• _Extracted data entries_:
**********

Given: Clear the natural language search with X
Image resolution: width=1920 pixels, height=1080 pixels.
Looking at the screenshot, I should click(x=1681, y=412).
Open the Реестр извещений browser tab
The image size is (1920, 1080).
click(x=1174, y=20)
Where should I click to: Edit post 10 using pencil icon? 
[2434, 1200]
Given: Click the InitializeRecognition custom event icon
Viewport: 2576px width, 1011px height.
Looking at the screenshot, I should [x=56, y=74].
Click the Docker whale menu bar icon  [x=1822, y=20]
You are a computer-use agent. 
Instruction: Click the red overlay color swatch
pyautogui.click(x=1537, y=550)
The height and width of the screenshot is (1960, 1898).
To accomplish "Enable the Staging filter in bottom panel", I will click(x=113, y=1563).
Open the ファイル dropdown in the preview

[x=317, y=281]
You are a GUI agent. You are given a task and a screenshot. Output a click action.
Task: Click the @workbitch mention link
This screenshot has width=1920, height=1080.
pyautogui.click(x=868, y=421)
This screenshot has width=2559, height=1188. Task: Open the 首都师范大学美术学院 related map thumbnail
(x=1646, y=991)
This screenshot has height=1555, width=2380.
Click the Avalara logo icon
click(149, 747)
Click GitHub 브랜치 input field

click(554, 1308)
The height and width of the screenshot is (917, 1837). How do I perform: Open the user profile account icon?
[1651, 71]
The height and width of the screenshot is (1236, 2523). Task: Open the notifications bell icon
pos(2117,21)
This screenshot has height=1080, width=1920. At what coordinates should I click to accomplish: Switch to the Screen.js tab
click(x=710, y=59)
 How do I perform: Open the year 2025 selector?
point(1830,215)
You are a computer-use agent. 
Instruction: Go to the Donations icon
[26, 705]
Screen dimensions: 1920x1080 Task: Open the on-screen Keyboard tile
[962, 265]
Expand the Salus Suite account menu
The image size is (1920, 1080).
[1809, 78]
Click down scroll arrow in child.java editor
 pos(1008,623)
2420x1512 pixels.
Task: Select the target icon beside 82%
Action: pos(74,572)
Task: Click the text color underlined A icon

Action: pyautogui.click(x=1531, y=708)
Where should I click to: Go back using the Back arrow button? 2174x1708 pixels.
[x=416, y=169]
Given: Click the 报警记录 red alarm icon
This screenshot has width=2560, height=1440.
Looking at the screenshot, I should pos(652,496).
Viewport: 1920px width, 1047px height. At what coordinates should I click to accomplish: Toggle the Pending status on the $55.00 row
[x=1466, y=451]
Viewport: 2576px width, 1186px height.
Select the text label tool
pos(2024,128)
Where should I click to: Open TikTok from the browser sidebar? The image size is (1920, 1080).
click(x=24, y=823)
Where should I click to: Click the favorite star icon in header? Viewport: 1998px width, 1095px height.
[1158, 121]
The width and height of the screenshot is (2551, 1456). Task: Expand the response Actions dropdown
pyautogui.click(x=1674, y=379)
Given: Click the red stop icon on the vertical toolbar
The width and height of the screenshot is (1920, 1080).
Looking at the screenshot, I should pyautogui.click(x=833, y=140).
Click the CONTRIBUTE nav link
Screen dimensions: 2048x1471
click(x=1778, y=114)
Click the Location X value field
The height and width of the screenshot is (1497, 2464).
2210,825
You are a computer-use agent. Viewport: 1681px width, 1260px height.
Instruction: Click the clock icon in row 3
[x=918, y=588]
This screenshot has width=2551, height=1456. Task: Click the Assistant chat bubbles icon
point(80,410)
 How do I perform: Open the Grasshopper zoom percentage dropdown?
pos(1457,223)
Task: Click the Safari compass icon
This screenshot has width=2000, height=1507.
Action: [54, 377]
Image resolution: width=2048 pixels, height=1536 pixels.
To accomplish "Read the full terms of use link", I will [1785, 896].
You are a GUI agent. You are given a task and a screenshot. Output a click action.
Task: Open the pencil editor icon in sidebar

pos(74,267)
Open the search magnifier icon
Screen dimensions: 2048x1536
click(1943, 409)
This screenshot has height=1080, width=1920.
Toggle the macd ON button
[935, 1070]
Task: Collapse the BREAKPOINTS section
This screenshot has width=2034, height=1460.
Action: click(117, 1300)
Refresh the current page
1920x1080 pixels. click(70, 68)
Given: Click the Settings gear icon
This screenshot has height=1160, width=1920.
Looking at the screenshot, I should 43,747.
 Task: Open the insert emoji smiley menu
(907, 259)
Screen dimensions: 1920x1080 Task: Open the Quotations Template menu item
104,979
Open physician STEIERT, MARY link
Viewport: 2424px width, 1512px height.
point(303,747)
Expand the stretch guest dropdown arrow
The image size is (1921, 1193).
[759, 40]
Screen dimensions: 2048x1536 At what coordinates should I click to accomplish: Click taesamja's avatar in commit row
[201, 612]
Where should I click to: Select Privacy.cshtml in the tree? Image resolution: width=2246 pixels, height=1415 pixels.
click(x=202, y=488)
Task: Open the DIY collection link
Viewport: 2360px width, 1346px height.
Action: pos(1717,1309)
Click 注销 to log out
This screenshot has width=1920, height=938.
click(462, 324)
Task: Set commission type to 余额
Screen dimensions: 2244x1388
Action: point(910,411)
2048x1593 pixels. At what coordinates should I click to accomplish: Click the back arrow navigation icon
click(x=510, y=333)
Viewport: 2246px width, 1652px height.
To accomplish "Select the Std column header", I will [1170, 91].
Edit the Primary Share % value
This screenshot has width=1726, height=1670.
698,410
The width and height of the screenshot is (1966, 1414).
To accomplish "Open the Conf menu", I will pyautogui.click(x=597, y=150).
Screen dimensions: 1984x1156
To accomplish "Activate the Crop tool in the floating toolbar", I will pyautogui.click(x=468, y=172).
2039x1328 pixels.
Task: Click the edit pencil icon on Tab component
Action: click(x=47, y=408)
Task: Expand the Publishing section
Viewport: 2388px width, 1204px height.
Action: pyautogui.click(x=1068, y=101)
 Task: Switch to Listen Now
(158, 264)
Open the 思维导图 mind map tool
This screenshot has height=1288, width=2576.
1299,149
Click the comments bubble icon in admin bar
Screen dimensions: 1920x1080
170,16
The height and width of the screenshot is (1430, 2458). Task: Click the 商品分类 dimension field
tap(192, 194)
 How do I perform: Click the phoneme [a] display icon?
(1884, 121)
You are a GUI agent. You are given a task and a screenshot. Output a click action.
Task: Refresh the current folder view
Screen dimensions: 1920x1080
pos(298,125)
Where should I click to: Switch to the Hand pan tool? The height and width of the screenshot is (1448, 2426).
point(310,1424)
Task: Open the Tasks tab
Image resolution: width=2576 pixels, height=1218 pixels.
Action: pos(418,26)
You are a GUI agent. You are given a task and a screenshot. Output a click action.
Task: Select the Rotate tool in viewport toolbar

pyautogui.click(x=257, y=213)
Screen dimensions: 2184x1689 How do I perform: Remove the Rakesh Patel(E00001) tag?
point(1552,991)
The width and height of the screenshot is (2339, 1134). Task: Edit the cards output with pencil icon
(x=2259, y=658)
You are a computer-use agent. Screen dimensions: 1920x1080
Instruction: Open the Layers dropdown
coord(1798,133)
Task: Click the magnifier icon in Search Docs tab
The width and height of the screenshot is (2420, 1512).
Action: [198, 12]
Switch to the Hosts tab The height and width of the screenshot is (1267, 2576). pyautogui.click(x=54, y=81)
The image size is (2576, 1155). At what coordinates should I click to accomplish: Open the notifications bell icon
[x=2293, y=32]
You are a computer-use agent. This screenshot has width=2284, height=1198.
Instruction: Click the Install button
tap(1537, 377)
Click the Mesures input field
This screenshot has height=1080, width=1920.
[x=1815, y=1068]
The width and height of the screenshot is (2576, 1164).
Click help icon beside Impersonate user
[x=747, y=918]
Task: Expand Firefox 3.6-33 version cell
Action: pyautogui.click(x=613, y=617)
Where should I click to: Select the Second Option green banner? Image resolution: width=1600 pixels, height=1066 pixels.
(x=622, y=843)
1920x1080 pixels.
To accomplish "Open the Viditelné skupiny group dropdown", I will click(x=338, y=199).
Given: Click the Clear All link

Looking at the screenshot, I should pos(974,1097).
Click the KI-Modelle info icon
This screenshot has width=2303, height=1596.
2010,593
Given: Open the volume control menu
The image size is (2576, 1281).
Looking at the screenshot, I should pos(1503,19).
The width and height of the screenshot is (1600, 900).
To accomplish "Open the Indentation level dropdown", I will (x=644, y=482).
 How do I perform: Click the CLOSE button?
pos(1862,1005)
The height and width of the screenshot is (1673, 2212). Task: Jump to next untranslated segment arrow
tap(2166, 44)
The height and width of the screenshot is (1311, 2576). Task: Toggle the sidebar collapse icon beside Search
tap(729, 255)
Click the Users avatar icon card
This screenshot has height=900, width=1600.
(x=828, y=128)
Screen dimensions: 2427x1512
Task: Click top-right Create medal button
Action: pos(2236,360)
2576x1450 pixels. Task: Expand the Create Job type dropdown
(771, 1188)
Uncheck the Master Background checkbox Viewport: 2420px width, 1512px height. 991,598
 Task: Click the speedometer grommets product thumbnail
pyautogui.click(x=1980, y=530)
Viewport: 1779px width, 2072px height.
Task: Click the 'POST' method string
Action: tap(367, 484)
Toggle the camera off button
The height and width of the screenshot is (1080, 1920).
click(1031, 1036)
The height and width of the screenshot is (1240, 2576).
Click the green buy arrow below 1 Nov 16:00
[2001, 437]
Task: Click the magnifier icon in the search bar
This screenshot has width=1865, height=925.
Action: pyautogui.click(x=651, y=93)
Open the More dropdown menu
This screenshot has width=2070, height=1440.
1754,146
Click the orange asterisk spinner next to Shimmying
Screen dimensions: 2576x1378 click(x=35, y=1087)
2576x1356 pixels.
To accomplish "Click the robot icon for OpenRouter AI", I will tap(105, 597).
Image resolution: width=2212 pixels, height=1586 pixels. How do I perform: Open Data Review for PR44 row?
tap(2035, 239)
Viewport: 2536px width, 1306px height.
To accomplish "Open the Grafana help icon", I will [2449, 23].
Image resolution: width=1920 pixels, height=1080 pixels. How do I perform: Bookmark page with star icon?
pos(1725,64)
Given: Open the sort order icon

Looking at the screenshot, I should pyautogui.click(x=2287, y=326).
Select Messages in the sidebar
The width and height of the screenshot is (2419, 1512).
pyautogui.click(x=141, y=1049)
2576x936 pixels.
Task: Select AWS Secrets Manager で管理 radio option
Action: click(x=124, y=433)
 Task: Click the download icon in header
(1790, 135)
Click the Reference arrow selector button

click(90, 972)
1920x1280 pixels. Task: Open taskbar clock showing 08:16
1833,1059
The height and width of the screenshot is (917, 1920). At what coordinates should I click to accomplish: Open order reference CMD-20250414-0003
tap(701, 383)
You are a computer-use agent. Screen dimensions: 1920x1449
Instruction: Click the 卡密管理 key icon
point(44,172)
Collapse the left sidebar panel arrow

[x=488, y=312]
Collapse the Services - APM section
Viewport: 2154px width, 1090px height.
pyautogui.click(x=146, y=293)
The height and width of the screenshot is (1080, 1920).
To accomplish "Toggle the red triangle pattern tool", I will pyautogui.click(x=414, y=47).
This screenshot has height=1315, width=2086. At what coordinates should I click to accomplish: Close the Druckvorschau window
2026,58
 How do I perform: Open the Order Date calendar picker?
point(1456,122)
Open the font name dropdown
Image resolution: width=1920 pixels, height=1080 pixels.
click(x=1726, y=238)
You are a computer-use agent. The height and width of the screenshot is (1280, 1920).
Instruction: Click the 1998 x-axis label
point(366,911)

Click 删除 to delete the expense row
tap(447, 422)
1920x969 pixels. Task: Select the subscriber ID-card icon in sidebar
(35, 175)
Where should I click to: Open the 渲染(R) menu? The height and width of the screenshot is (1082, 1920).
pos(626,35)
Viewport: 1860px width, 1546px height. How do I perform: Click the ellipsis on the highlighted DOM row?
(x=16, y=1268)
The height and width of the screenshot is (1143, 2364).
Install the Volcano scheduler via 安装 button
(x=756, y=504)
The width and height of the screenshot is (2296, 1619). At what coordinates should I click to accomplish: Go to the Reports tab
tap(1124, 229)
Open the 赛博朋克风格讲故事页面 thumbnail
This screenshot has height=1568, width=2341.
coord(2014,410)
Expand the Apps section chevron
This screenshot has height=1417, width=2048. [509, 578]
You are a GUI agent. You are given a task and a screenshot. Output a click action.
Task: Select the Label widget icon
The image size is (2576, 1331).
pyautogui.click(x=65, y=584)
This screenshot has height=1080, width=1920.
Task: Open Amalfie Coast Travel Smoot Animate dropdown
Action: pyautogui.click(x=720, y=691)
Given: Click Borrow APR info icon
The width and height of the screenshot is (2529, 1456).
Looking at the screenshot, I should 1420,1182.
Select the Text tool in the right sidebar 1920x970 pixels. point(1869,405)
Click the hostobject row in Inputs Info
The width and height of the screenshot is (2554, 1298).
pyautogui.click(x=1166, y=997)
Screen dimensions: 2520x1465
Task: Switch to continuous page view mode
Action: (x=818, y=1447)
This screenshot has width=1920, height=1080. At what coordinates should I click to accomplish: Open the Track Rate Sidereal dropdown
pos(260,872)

**********

• _ACTIVITY_: Within the entries above, how many lines include the word "magnifier"? Respond with the number only.

• _FINISHED TASK_: 3